Exercise passage

::::::

ISOLATION

We isolate now, reluctantly. The pandemic has plunged us into surreal global circumstances. It’s entering the history books. It is far from over.

Most of you know about Thoreau and his cabin. More of you might not know of Henry Beston who built a little cabin — a little house, actually –on the dunes of outer Cape Cod in the Twenties. It’s worth exploring and sharing his account of that nature-filled isolation in that twenty-by-sixteen dune dwelling not far from the pounding surf. He called it the Fo-castle. His book on his time in that house on the dunes is called, The Outer Most House. 

I recall the sadness when that little house that had withstood many storms was washed out to sea during the cataclysmic Blizzard of ’78. But a replica was built in its place, and a society of nature lovers and preservationists have sprang up long ago in Beston’s memory.

Bottom line here: we mortals have been known to seek out isolation and to have benefitted memorably from it. Just a thought. No, you don’t have to build a cabin. Just recall the diagnosis of Pascal, that many of our problems come from an inability to sit alone quietly in a room.

THE “INEQUALITY” DANCE

Round and round it goes, the insistent tub-thumping chorus masses of folks now and then have been dancing to for decades– the claims of rising wealth inequality in the U.S.. Well, I find much that is said on this score persuasive, since I’m often feeling unequal in wealth, though also knowing I have no one to blame, really, but moi. This might be different — indeed, I suspect it is — for millions in a different, less malleable social and, therefore, economic situation. The Democratic Party’s sharp dance to the left has undeniably been fueled by this obsession. Hence, we have proposals for Medicare for All and various supposedly playing-field-leveling wealth taxes.

::::::

Supplied data
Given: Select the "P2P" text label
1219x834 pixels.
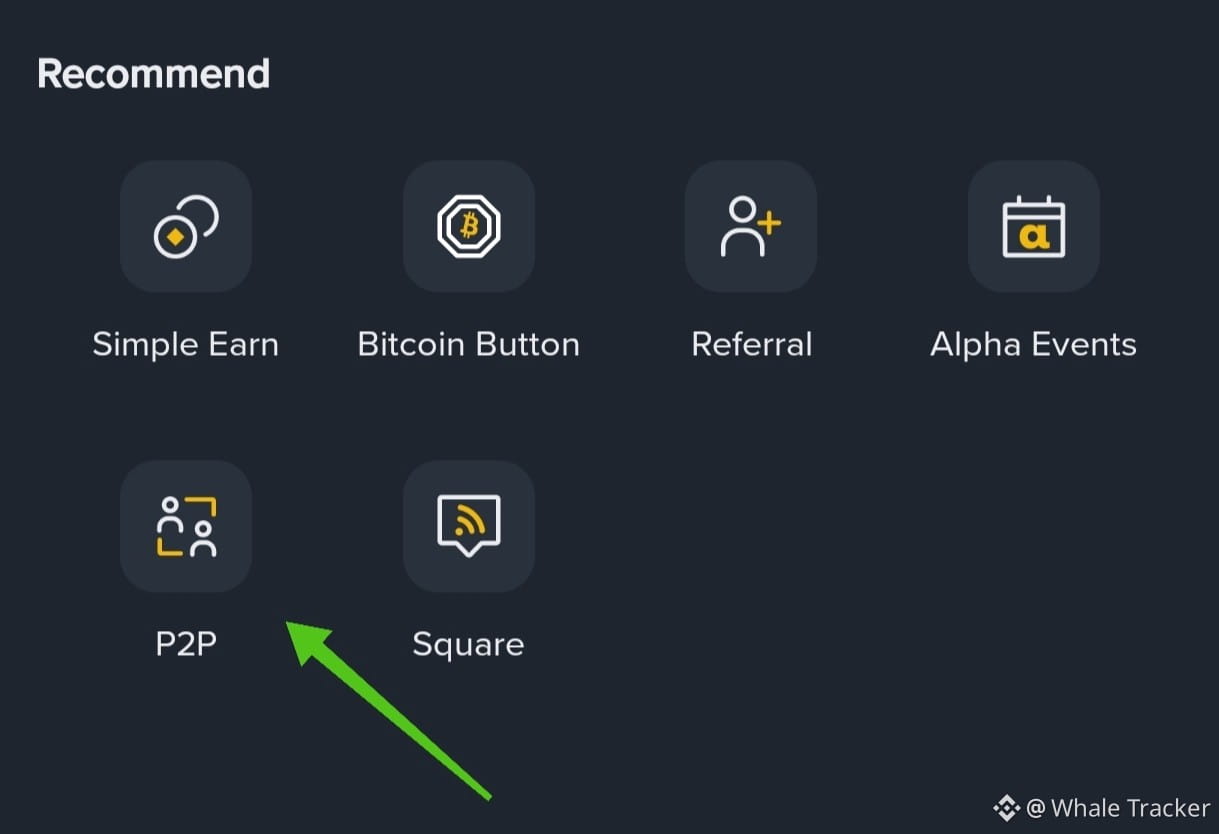Looking at the screenshot, I should point(186,644).

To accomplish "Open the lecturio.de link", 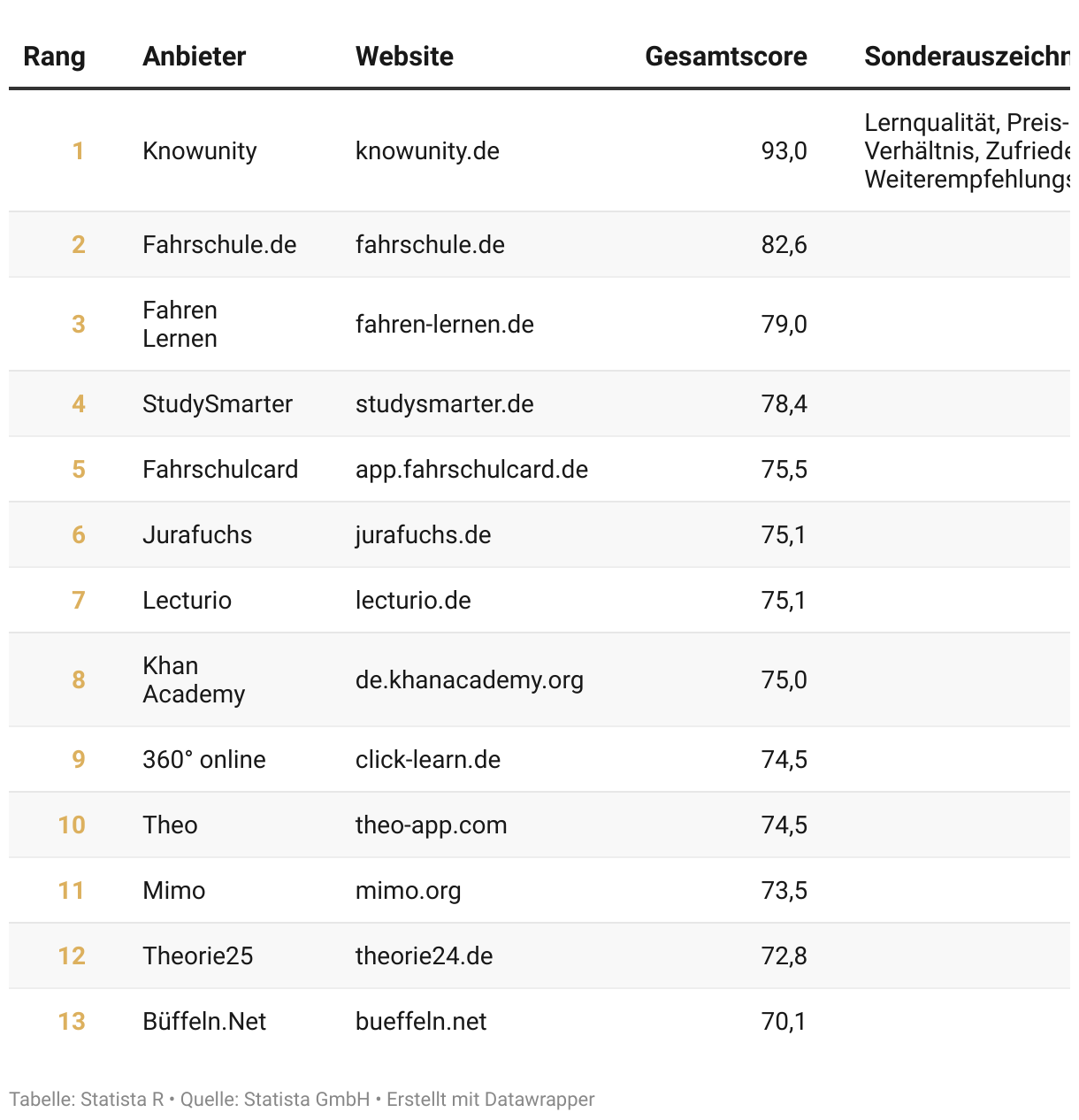I will [x=413, y=601].
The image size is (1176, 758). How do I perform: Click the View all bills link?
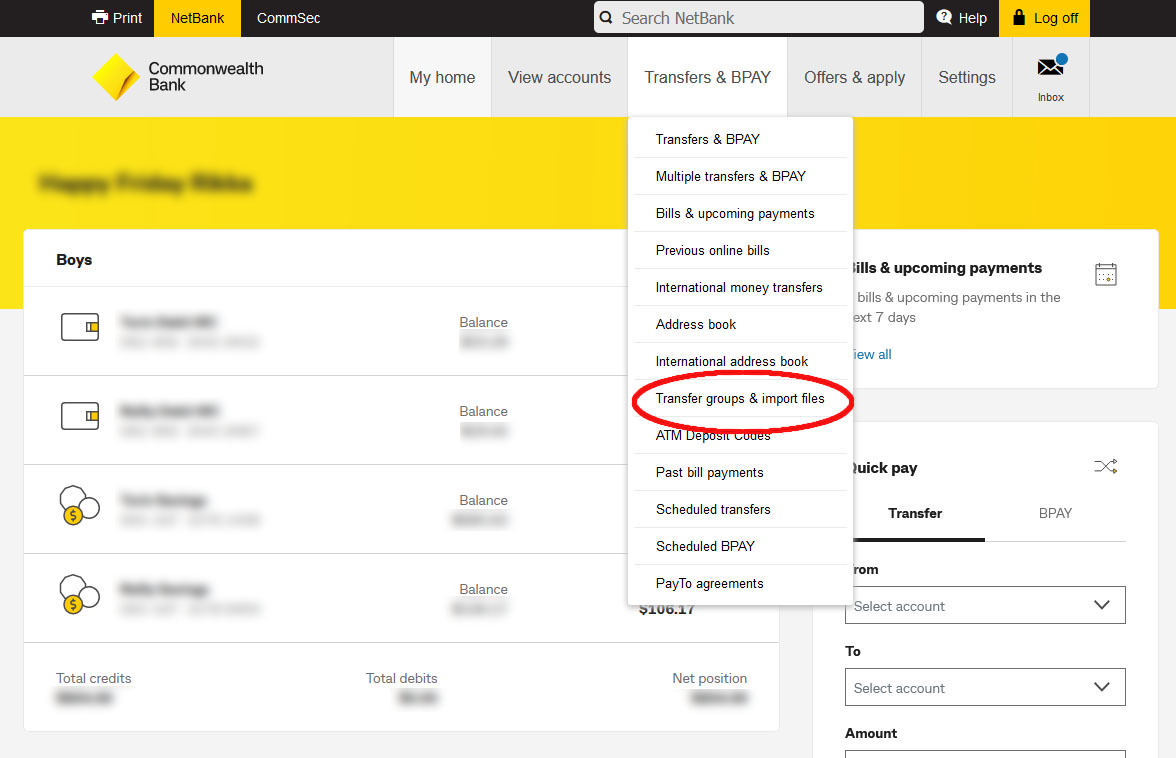pyautogui.click(x=870, y=354)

::::::

Problems and tasks
(1) In the commentary on isolation and inequality, what name did Henry Beston give his house on the dunes?
(2) Carry the commentary on isolation and inequality forward from its last sentence.
The items were drawn from a different source than the commentary on isolation and inequality.

Per-task outputs
(1) He called it the Fo-castle.

(2)
It’s a complex question. I admit that…

But prominent economist Thomas Piketty has, I’m told, been among those defining wealth as the value of all assets held by households minus their debt.  He and others  leave out future Social Security payments, which, according to what I’ve read, account for 58 per cent of wealth for the bottom 90 percent of wealth distribution. I live in that broad bottom, among the 90 per cent.  I’m not doing great, but, having paid into the SS system over a lifetime, I’m afloat — and, of course, am free, thank God, to improve my lot and move farther away from the bottom. My prospects for doing that, as with everyone else, waxes and wanes. So it goes.

And now I read that a new paper — new to me, at least, and other sources I consult — from the University of Pennsylvania finds that when Social Security wealth is accounted for, inequality has remained constant over the past three decades.

So, could the sharps and flats of the music score for this whole “inequality dance” amount to a mere accounting error?

I personally think the drum majors for the inequality parade — excuse the mixing metaphors here — are marching to the tune the Marx and Engels band struck up a Century ago. No, no, no, I’m not saying the Democrats are Marxist. But they damn well have begun to look and sound like Socialists. I’ll not try to draw out the distinction here. It would seem tiresome, pedantic and, given my knowledge, might be inaccurate. If you’re reading this and feeling either pro OR con, kindly weigh in with your own distinctions.

I’d simply say that socialism is Marxism lite. It is, ultimately, an ideology whose tenets exist independent of mere numbers. It asserts a view of human nature and economics supportive of the notion that we can all be radically made equal in our aspirations and abilities — and bank accounts. It has always and everywhere produced  dubious and, ironically, unequal results or, as in the case of China or the old USSR and the flash over murderous insanity of Pol Pot and Cambodia,  a river of blood, not to mention gross — INequality.

But I’m sure the dance will go on. And on and on…especially this election year.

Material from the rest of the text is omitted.